Hydrogenious’ technology combines hydrogen with an inert carrier that makes it possible to transport hydrogen using the same infrastructure deployed today for fossil fuels.

“Worldwide there exists a huge capacity of storage tanks, sea vessels, inland tankers, and tank trucks for the storage and transportation of liquid fossil fuels. Hydrogenious wants to turn all this valuable infrastructure into the hydrogen infrastructure of the future using our LOHC technology,” said Dr. Daniel Teichmann, founder and CEO at Hydrogenious LOHC Technologies. “With the build-up of LOHC plants in Chempark Dormagen (Germany) and Rotterdam, we will establish a green hydrogen supply chain that we see as a blueprint for a future even more comprehensive network across Europe and the Middle East and beyond.”

Hydrogenious’ uses Liquid Organic Hydrogen Carrier (LOHC) technology with benzyl toluene as a carrier medium for hydrogen. Due to its characteristics as a flame retardant and non-explosive carrier with a high volumetric energy density, the company points out that benzyl toluene can be handled like a fossil liquid fuel within existing infrastructure, tankers, and vehicles at ambient pressure and temperature. The oil and hydrogen are combined for transport which the partnership points out could employ current port infrastructure as well as existing vessels, railcars, and tank trucks. After the transport, the hydrogen is released from the carrier in a dehydrogenation process and the LOHC can be reused to bind hydrogen many hundreds of times.
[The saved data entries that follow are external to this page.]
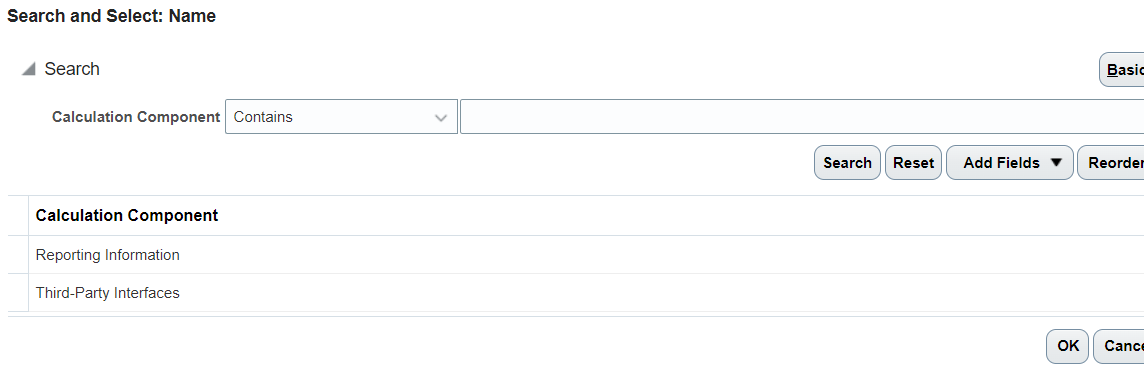Click row selector cell beside Reporting Information
1144x375 pixels.
point(18,255)
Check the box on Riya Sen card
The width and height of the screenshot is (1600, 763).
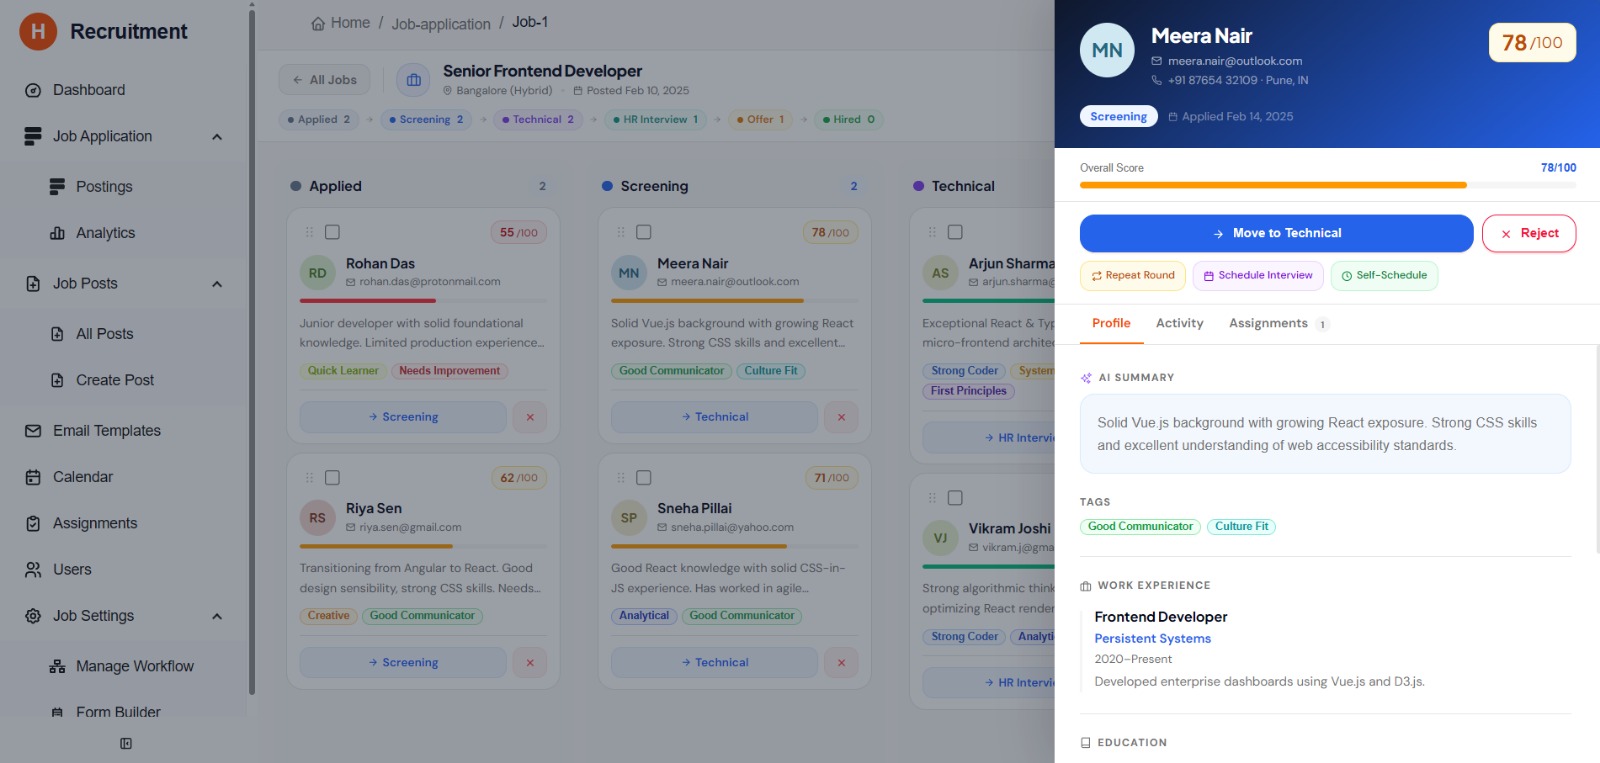point(333,478)
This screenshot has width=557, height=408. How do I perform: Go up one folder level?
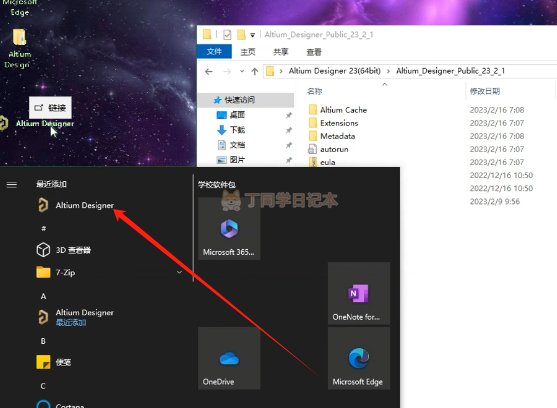tap(255, 71)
The technology has already been used successfully in several pilot projects including in Finland, Germany, and the United States. In addition, it is being used at a first-of-its-kind hydrogen filling station network including a station that opened in Erlangen, Germany in July 2022. H2 MOBILITY Deutschland, together with its shareholder Linde and partners Hydrogenious LOHC Technologies and SiemensEnergy, launched operations as a demonstration of the hydrogen supply chain. It is part of a network of hydrogen stations with the fuel being used to power fuel-cell electric vehicles.
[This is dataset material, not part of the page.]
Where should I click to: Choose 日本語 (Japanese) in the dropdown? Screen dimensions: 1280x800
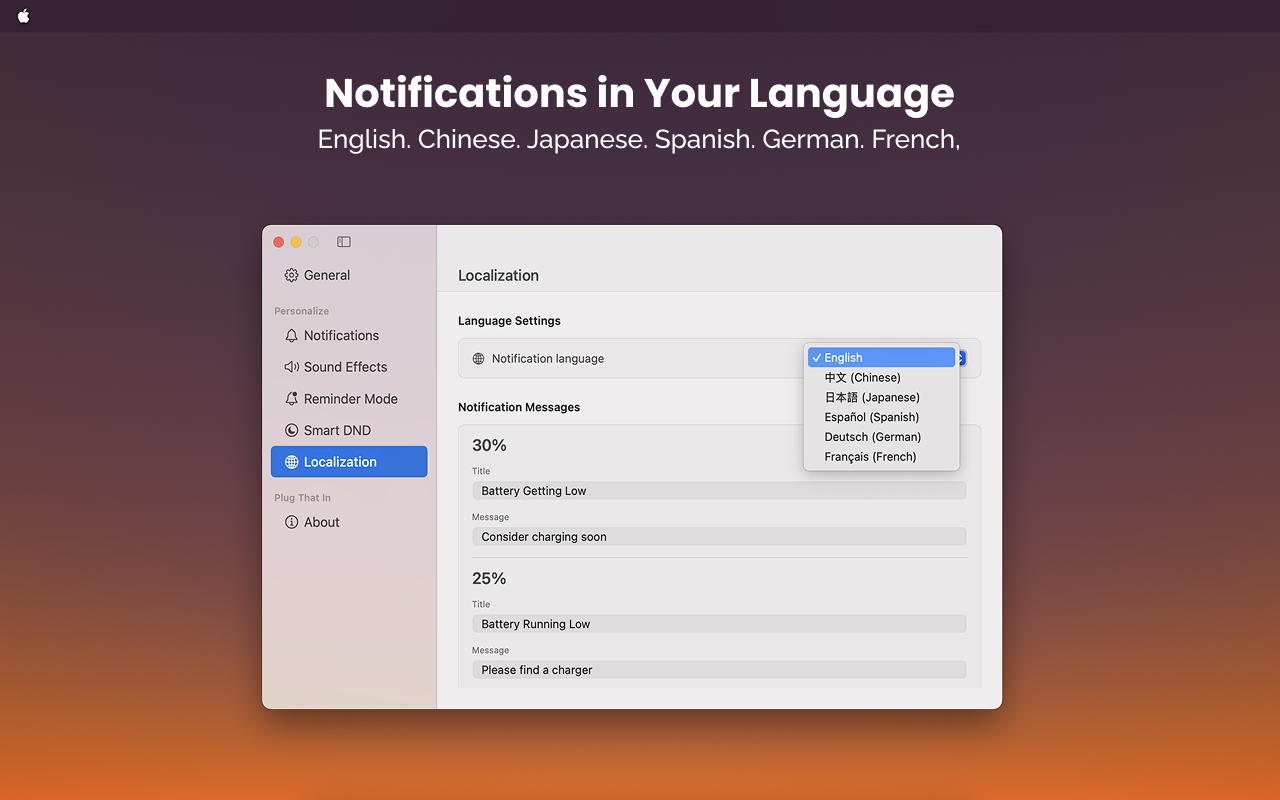pyautogui.click(x=871, y=397)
The new partnership with Vopak believes the technology will allow for superior, flexible hydrogen supply to consumers in industry and mobility across the globe, utilizing conventional liquid-fuel infrastructure. They aim to supply green hydrogen to off-takers using LOHC-based transportation with ships, trains, and tanker trucks.

Hydrogenious was founded in 2013 and Royal Vopak has been an investor since 2019. In addition to the formation of the new company known as LOHC Logistix, they announced plans to accelerate the establishment of a LOHC storage plant planned at Chempark Dormagen (Germany/North-Rhine Westphalia), as well as a release plant in Rotterdam. The release plant will have a capacity of 1.5 tonnes of hydrogen per day.

Both parties intend to accelerate the scale-up of their operations as part of an effort to support the establishment of a clean hydrogen infrastructure to meet the world’s energy demands.